Majors Overview November 19, 2013

A.A. Programs in AMT can help train students on how to repair and maintain aircraft. Students will learn about various aircraft types from the combination of practical experience with classroom teaching, offered in AMT programs. Most importantly, these programs will help students earn a certification from the Federal Aviation Administration (FAA).

A.A. Programs in Aviation Maintenance Technology

Coursework in these programs often combine practical instruction in labs and theoretical lectures in classrooms. Mechanical systems, electrical circuitry, and fluid theory are among the concepts dealt with in classroom lectures. In labs, students gain practical experience in applying classroom knowledge, relating to the use of test equipment and specialized tools. Many programs are devised, in keeping with FAA requirements, to help graduates acquire FAA airframe and powerplant (A&P) certification. Programs generally take two years to complete.

Education Requirements

Admission criteria typically require applicants to hold a GED certificate or high school diploma; in some programs, passage of placement exams is mandatory for admission. In keeping with FAA certification requirements, students enrolled in the program are expected to be proficient in writing, reading and speaking of English. Students are typically required to buy specified tools before they can attend classes.

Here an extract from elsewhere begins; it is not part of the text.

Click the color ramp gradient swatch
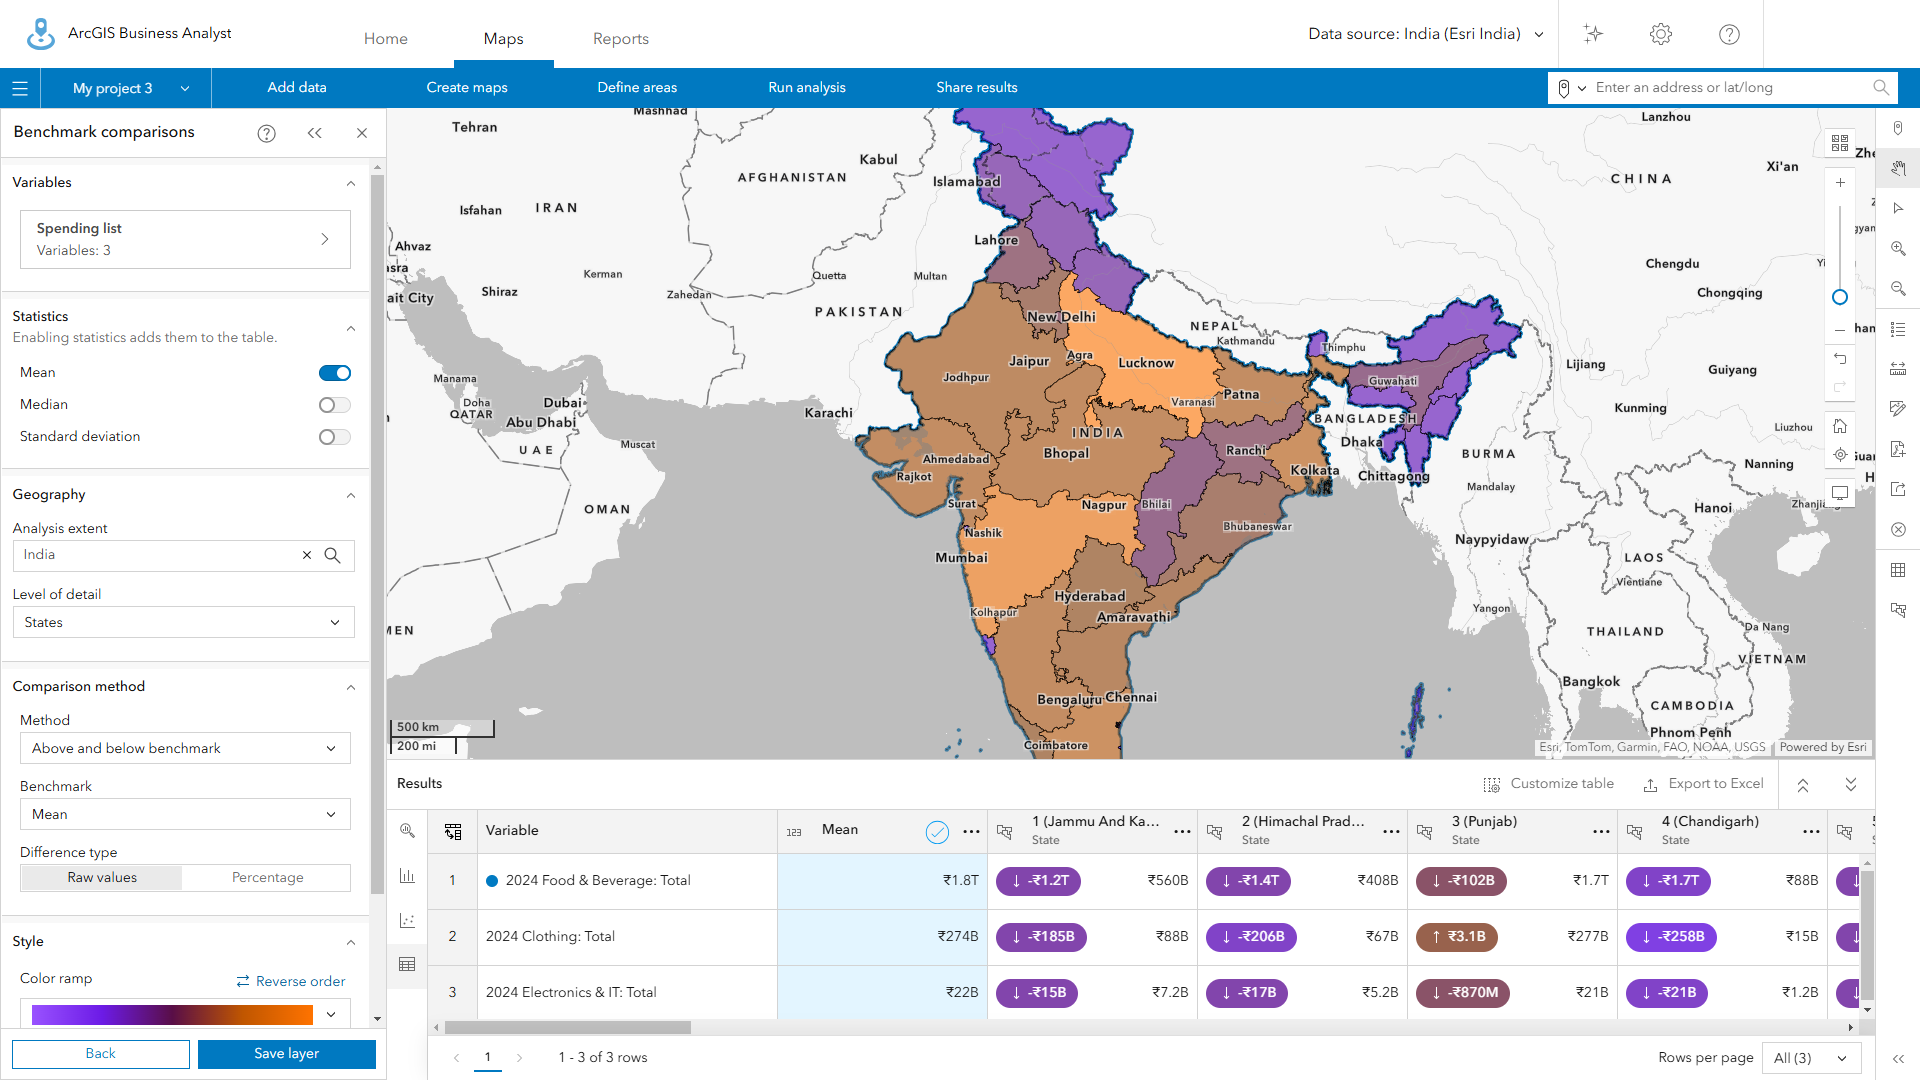1920x1080 pixels. 172,1015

Coursework in AMT associate degree programs is devised to make students adept in testing, inspecting and repairing of aircraft engines, as well as systems related to them that are collectively referred to as the powerplant. They can also expect to become adept in working with components and systems, including the warning systems, electrical circuits, hydraulic and pneumatic systems, fuel system, wings and fuselage – these are collectively referred to as the airframe. Coursework may typically include subject areas such as:

•Hydraulics and pneumatics
•Aircraft welding
•Assembly and rigging
•Engine overhaul
•Electrical systems
•Propulsion theory

Career Choices

Those who successfully complete the program can expect to learn the skills and knowledge that job givers expect candidates to have. These hirers include aircraft manufacturers, helicopter operators, aircraft repair services, and airlines. Graduates can choose from various career titles such as:

•Helicopter mechanic
•Aircraft technical writer
•Aircraft restorer
•Aircraft maintenance technician
•A&P technician

Certification and Continuing Education Choices

Graduates can pursue aviation-related bachelor’s degree programs in aerospace engineering, aircraft operations and aviation maintenance management that would train them to seek entry-level jobs as engineers, pilots or managers.
The law allows only individuals performing supervised work, on the watch of FAA-certified professionals, or FAA-certified workers to work on aircraft. Aspiring candidates can prepare for professional certification in aviation maintenance via maintenance programs approved by FAA or by gaining adequate work experience. However, these professionals usually prefer the educational route to certification. They can earn FAA certification as an A&P, powerplant or airframe mechanic; employers usually prefer to hire A&P mechanics.